Of the lines listed below, return exactly those that run from the line containing "Поиск ресторана (674, 82)" through the line containing "Поделиться (996, 815)", both included.

DATA Block Start

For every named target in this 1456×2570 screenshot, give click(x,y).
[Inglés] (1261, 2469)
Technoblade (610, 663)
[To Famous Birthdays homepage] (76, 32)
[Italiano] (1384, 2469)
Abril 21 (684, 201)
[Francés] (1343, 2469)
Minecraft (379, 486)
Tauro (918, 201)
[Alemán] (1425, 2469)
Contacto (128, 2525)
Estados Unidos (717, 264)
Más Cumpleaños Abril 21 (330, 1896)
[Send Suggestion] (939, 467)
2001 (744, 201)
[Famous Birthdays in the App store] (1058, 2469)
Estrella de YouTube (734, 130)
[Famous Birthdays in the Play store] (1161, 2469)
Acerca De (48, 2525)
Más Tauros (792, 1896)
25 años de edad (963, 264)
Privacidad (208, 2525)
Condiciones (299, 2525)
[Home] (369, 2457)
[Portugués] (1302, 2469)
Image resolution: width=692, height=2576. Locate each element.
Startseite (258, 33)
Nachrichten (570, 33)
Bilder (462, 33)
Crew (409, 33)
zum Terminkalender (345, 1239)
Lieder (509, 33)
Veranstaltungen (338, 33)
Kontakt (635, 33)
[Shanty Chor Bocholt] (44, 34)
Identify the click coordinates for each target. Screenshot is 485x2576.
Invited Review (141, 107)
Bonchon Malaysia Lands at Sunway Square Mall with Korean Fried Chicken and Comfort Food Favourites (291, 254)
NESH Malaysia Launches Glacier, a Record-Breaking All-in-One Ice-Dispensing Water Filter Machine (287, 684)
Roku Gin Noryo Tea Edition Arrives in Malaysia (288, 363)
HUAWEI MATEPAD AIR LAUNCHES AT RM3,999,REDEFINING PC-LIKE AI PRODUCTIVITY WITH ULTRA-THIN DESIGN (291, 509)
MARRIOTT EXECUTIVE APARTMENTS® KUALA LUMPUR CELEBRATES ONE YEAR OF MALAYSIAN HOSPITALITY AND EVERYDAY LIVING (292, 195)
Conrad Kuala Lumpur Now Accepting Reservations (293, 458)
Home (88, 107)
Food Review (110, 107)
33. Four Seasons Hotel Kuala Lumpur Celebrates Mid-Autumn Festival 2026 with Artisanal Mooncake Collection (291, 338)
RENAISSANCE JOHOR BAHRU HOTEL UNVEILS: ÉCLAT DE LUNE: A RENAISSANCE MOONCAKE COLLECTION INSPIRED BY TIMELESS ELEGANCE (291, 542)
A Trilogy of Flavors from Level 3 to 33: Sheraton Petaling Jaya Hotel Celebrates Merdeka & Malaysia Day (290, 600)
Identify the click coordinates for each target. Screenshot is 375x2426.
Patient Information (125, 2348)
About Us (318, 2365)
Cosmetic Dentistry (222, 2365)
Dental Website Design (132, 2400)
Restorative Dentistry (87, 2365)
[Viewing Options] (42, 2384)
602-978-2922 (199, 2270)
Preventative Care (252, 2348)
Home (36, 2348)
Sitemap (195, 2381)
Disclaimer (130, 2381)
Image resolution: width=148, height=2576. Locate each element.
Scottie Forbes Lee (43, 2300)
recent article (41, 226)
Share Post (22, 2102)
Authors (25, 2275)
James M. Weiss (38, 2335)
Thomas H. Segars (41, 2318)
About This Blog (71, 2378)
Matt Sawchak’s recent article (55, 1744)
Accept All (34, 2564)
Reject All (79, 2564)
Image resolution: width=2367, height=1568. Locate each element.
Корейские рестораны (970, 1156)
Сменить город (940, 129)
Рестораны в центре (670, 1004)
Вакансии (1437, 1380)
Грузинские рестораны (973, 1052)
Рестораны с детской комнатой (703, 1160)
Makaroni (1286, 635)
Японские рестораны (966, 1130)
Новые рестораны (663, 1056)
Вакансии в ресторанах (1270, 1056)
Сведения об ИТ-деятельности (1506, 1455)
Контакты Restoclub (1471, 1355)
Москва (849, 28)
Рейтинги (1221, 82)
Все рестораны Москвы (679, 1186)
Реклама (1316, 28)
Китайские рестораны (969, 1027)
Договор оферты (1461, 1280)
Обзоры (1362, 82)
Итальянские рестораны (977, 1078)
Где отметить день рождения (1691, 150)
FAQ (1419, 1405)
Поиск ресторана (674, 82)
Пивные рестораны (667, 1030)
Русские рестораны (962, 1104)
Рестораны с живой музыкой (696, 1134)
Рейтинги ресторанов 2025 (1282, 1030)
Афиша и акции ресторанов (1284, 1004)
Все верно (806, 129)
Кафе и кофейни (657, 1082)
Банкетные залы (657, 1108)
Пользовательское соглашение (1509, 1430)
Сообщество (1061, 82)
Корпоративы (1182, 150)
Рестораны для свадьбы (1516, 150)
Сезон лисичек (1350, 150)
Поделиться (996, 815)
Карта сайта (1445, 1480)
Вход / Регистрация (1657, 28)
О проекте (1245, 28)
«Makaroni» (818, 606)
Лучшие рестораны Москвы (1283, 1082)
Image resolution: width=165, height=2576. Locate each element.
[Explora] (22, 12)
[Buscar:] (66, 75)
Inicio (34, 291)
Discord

DATA Block End

▶ [FINISHED EXERCISE]
Поиск ресторана (674, 82)
Пивные рестораны (667, 1030)
Русские рестораны (962, 1104)
Рестораны с живой музыкой (696, 1134)
Рейтинги ресторанов 2025 (1282, 1030)
Афиша и акции ресторанов (1284, 1004)
Все верно (806, 129)
Кафе и кофейни (657, 1082)
Банкетные залы (657, 1108)
Пользовательское соглашение (1509, 1430)
Сообщество (1061, 82)
Корпоративы (1182, 150)
Рестораны для свадьбы (1516, 150)
Сезон лисичек (1350, 150)
Поделиться (996, 815)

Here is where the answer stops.